■ Task statement
Search the data for the string "computer" and copy each line where it turns up.

■ Data for this task
☆ ☆ ☆
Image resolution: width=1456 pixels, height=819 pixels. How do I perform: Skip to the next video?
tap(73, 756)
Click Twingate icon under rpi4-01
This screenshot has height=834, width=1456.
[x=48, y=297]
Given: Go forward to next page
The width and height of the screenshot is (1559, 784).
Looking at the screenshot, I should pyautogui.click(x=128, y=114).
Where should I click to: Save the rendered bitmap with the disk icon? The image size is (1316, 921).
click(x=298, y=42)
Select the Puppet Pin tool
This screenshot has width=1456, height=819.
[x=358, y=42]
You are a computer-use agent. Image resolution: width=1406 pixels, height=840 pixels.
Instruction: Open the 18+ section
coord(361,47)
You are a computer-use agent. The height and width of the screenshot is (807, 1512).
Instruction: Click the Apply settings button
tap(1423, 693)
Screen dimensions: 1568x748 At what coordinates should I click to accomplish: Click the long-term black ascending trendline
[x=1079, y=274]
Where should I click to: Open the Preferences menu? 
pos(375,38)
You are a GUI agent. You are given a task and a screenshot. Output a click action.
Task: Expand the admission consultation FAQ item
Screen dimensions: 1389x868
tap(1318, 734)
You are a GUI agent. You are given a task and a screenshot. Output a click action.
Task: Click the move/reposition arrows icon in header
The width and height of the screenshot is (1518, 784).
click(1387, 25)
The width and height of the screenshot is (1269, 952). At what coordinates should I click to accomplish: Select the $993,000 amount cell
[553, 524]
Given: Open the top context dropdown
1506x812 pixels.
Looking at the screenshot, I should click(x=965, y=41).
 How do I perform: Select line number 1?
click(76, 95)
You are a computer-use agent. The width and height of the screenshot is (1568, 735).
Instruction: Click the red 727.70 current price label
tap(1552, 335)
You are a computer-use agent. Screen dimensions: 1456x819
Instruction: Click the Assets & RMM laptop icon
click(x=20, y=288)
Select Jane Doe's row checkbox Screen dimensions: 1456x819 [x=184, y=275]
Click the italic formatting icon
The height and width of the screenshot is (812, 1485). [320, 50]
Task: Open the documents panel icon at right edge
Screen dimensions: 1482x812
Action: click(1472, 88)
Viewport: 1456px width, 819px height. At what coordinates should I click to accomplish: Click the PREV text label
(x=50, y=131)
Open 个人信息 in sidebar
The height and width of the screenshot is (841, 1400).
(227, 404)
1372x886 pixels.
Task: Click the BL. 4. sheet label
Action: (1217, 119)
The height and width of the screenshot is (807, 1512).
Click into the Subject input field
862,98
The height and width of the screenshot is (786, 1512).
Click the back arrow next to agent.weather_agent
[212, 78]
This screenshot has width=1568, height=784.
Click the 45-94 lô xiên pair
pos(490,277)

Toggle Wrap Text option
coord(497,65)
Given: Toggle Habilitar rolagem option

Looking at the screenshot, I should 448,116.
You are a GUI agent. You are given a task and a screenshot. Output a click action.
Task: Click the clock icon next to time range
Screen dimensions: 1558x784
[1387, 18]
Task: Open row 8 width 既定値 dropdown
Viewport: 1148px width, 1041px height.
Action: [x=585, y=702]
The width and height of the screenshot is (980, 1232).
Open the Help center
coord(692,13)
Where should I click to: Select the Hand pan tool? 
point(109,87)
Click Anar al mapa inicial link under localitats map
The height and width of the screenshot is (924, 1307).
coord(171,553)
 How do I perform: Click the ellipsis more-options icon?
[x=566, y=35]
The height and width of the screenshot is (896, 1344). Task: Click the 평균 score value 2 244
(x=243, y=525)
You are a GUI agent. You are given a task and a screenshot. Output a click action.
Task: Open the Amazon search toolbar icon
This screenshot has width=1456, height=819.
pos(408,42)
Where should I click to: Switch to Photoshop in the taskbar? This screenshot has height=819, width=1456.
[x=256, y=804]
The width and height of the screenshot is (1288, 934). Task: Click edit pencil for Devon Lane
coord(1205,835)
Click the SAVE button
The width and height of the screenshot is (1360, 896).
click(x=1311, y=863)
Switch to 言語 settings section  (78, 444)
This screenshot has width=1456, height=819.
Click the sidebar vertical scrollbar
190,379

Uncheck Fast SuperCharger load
☆ ☆ ☆
■ Exercise solution
You are a computer-use agent. Image resolution: width=1406 pixels, height=840 pixels.
You are a computer-use agent. The height and width of the screenshot is (807, 1512).
You are a computer-use agent. The width and height of the screenshot is (1568, 735).
You are a computer-use agent. Screen dimensions: 1456x819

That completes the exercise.